Why Do You Want To Work Here?
Careful -- how you answer this could make or break your job prospects.
Obviously, if you are looking for a new job you have put a great deal of thought into your decision. I'm sure if I asked you to list your reasons you would have plenty. But will a potential employer find your reasons as compelling as you do?
When explaining to an employer why you want a specific job, you must keep one principle in mind: it's not about what you WANT - it's about what the employer NEEDS. Look at your list; if the reasons you have listed revolve around what the job will do for you, it's time to rethink your list. Sure, it's important that you be happy and to reach your personal goals - provided your happiness and goals are of benefit to the employer. I am not saying you need to completely abandon your reasons, but you might just need to reframe them.
For example: "I have always wanted to work in dermatology, it's been a dream of mine since I graduated."
Now, employers will certainly appreciate that you have a passion, but you need to show the employer how your passion will benefit their practice. Talk about your experience with dermatology; if you don't have experience, tell them what learning opportunities you have engaged in to ready yourself for their job. Let them know how your passion becomes a plus for their patients - and thus their practice. That's what they want to hear.
If your list of reasons includes things like better hours, a shorter commute or just better pay, I recommend you keep that to yourself, because they aren't likely to shed a positive light on your motives! Instead, talk about your skills and how they match the qualifications for the position.

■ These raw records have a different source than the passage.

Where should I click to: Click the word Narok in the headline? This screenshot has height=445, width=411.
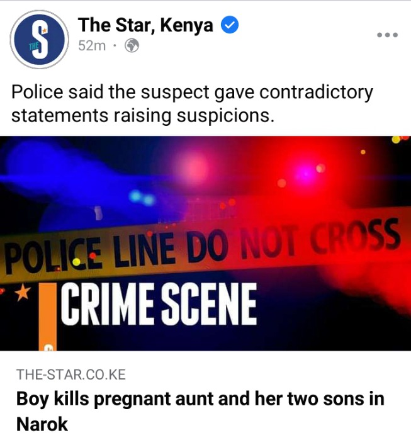coord(42,424)
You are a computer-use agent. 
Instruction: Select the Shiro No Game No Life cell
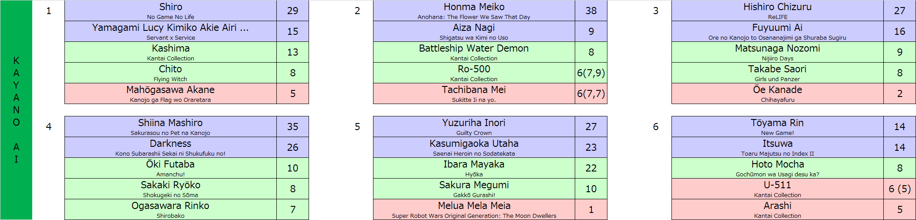click(170, 11)
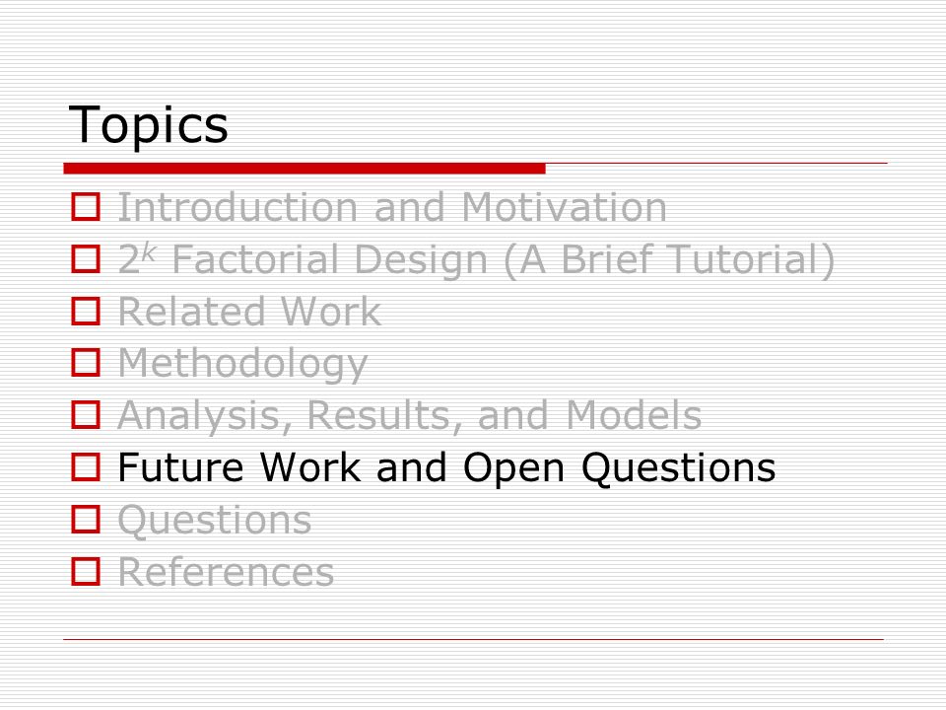Click the red bullet beside Future Work and Open Questions
Viewport: 946px width, 710px height.
tap(86, 466)
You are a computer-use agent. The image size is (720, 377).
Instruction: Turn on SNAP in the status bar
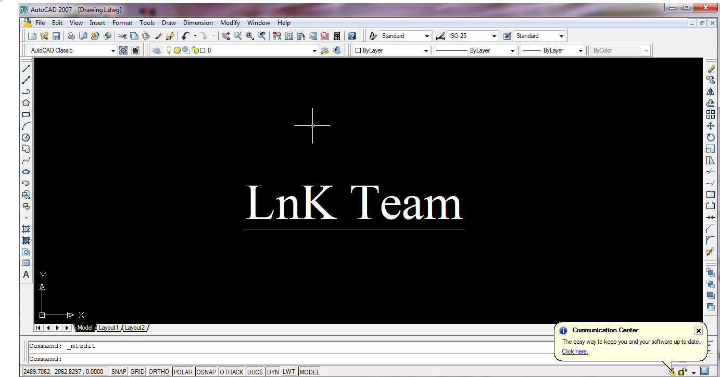coord(118,371)
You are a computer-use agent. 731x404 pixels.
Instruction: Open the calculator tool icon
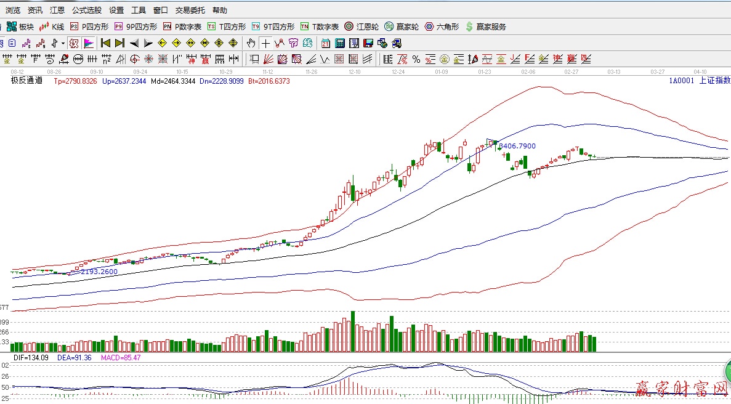[340, 43]
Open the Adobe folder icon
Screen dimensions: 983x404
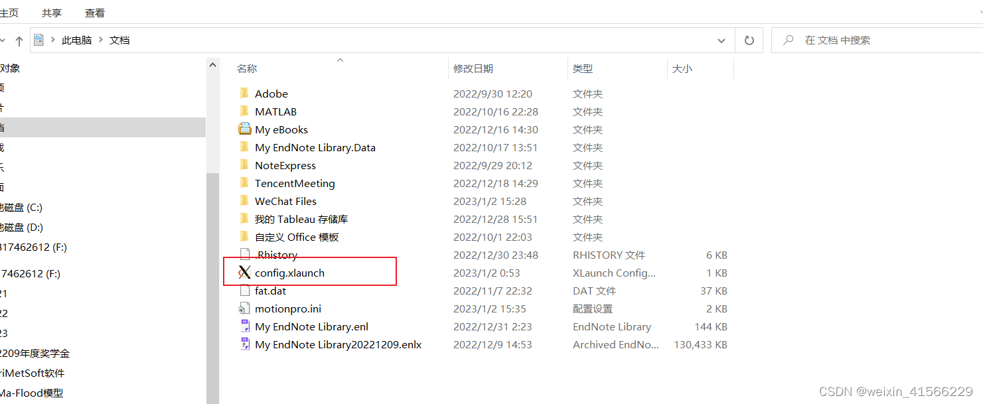pos(244,94)
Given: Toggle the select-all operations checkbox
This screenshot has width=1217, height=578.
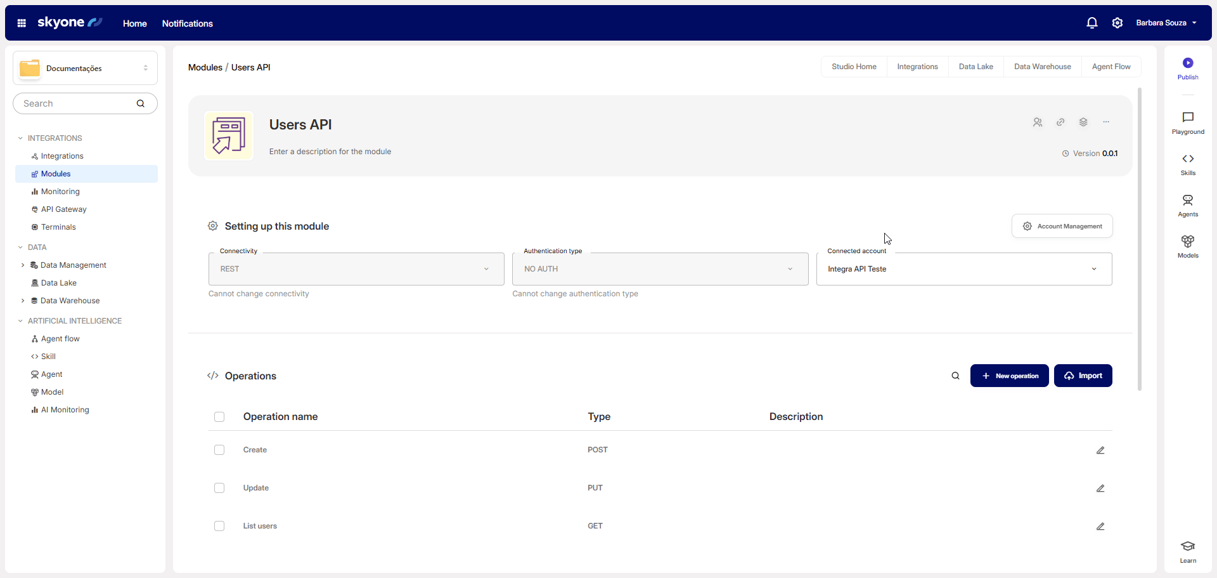Looking at the screenshot, I should [x=219, y=417].
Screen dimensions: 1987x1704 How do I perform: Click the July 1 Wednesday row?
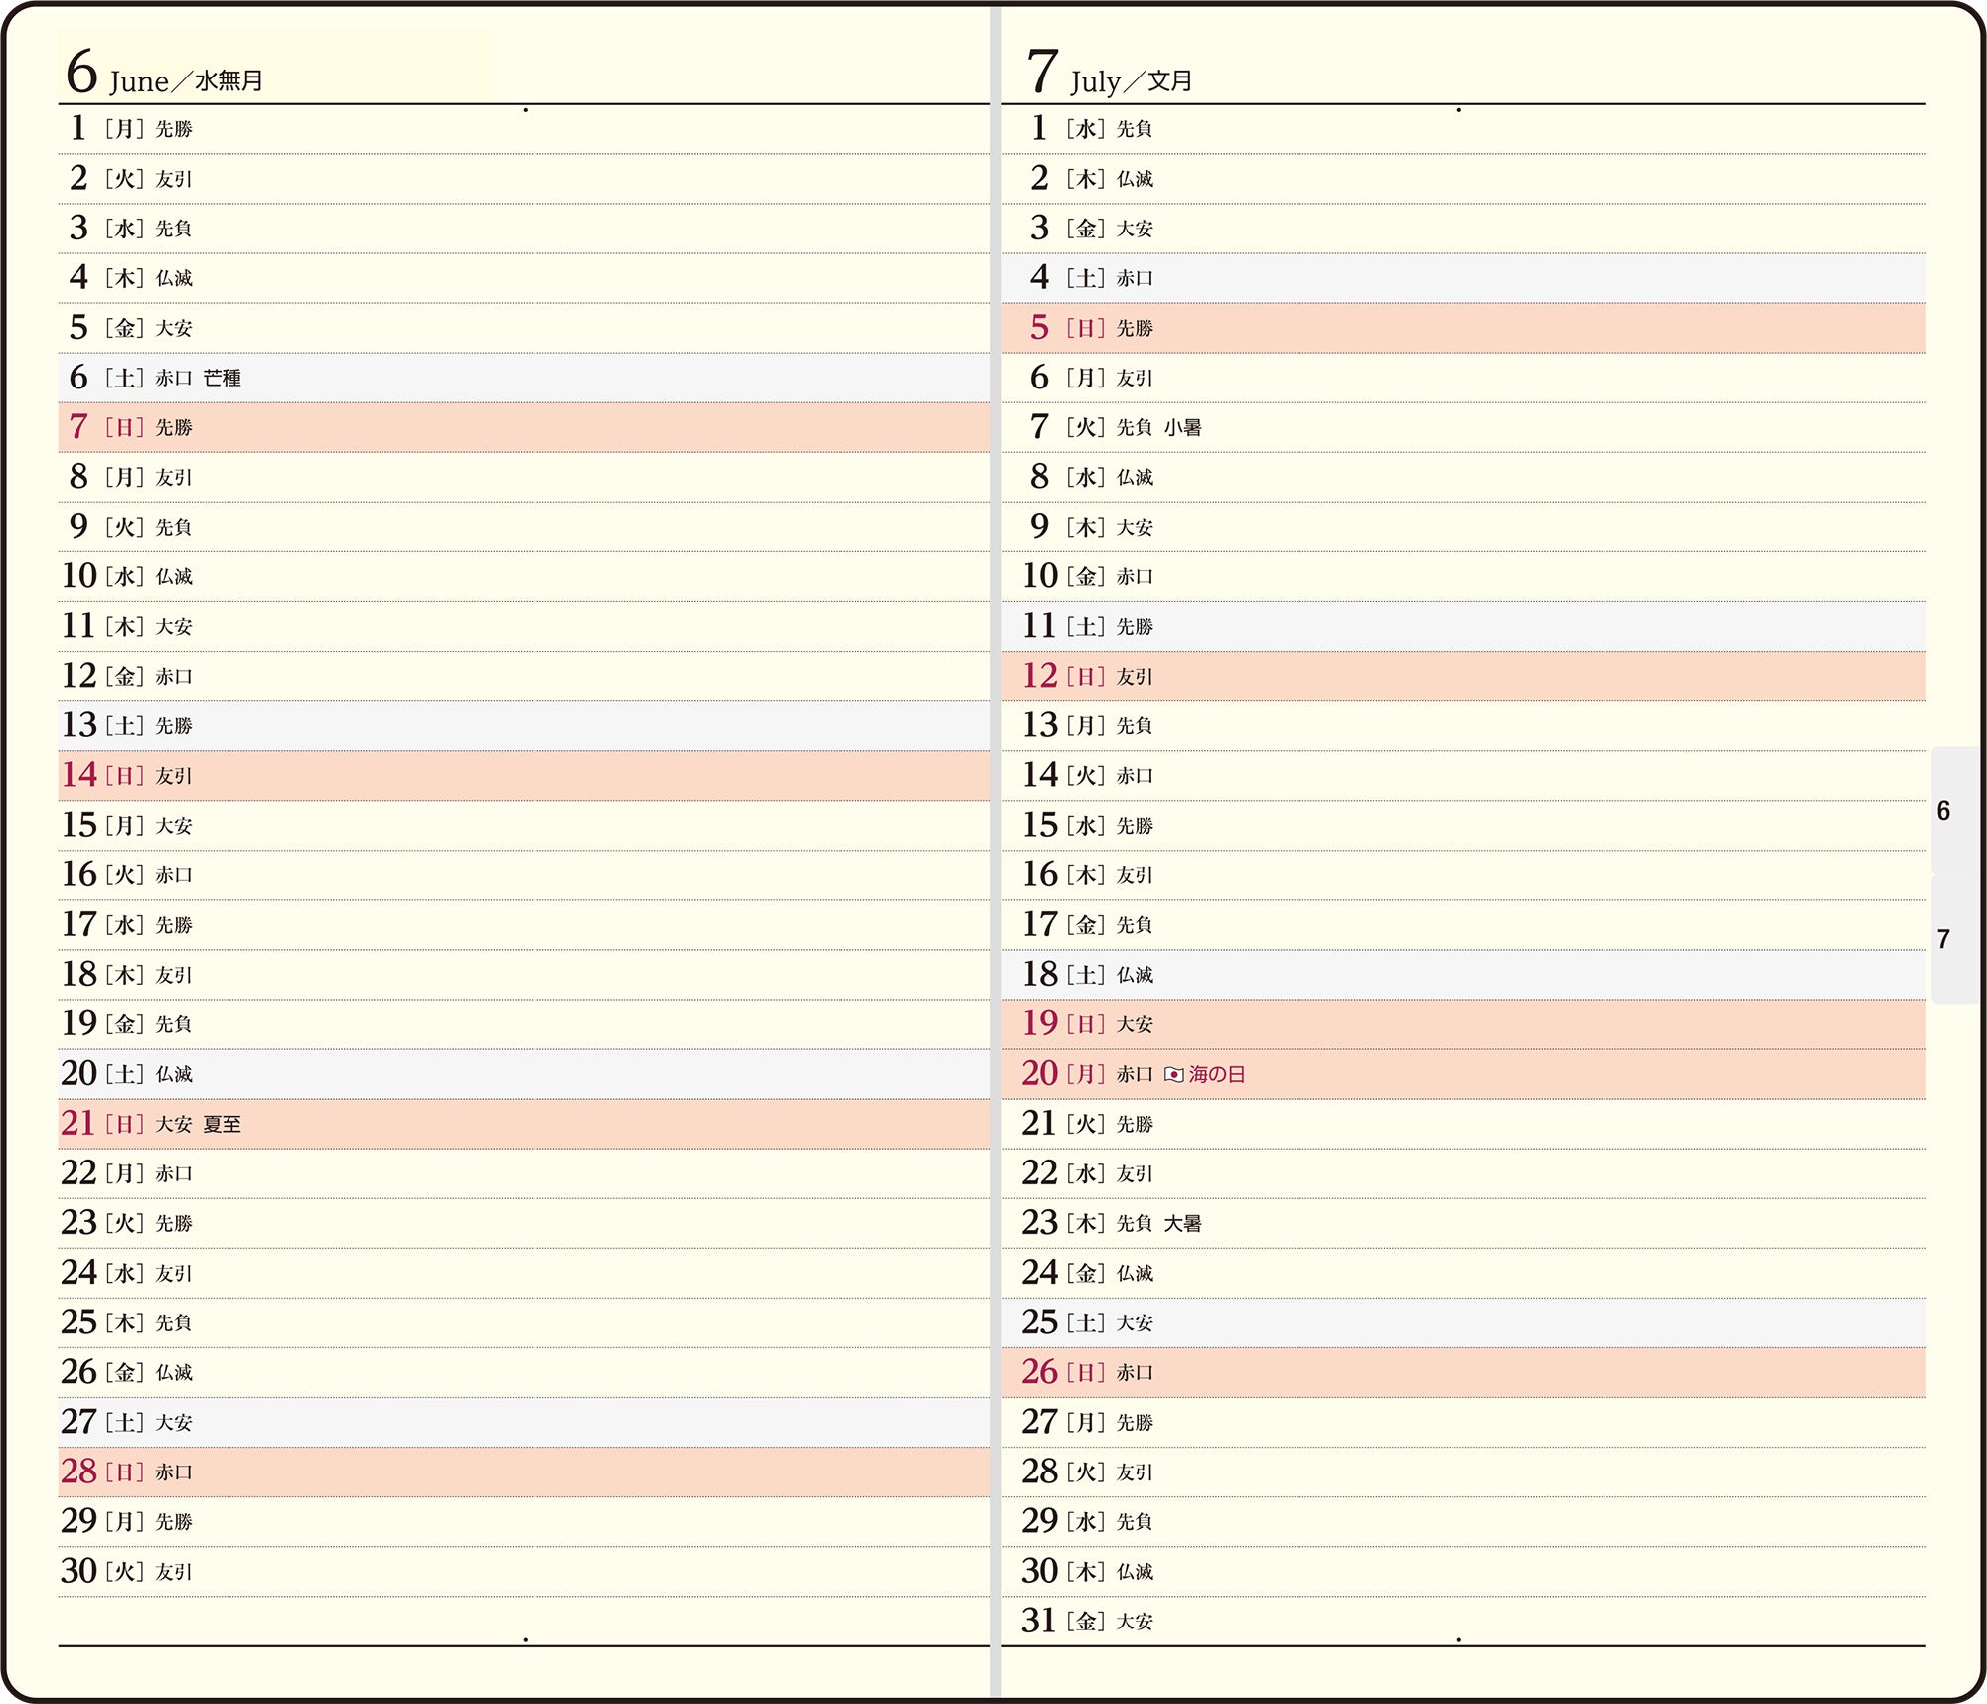coord(1463,129)
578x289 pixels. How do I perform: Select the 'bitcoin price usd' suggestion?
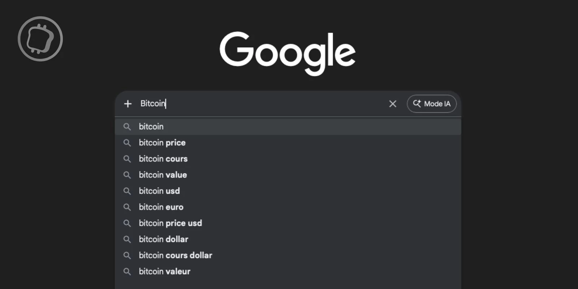tap(171, 223)
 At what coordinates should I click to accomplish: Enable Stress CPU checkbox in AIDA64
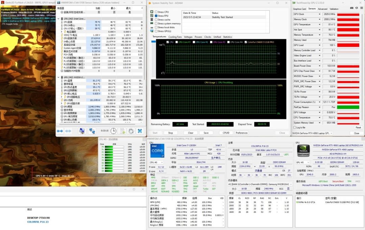[156, 12]
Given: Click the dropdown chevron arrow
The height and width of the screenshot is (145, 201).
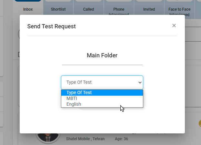Looking at the screenshot, I should click(140, 82).
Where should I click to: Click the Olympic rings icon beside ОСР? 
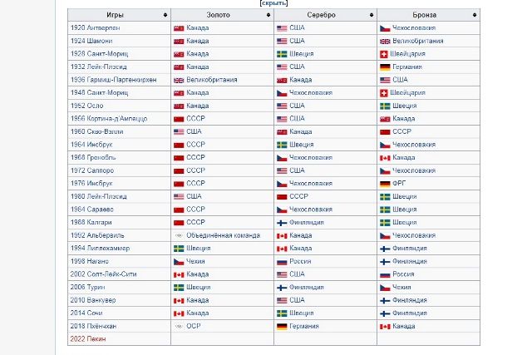pos(179,326)
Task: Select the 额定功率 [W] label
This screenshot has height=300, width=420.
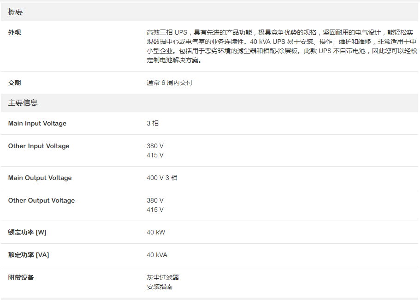Action: [x=27, y=232]
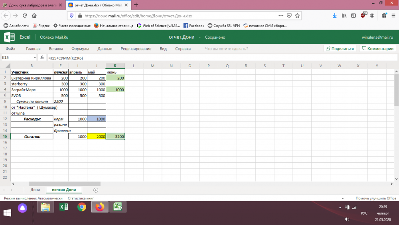The image size is (399, 225).
Task: Switch to the Дони sheet tab
Action: click(35, 190)
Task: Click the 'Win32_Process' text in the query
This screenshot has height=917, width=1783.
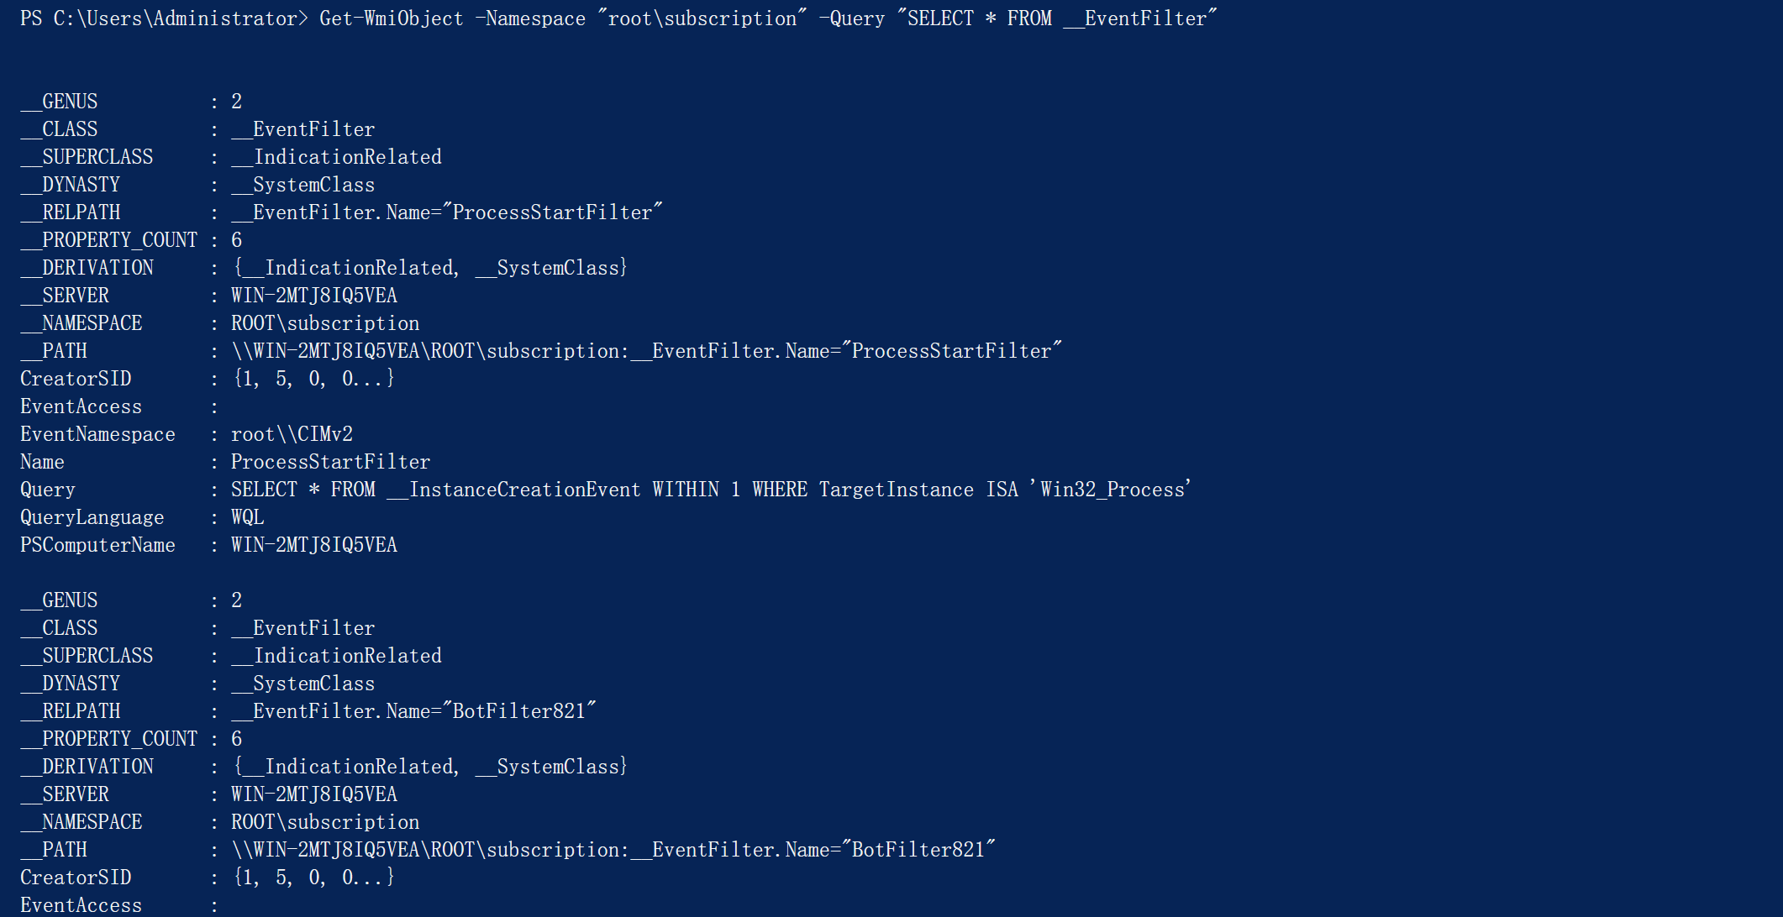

You can talk about wanting to use your skill set to a greater degree than you are able to in your current position, which benefits both you and the employer.
Perhaps you want out of your current environment because you don't like your co-workers, your boss or it's just not a pleasant place to work. While that all may be true, that is better left unsaid. Never go negative; instead of telling the employer what you are running away from, you can tell them what it is that you are running towards. Research the employer before you interview so that you can illustrate to them how your values and goals align with the mission and vision of their organization. Explain how you bring to the table exactly what they need. Another win-win. You show the employer you have done your homework and, well, a little flattery never hurts!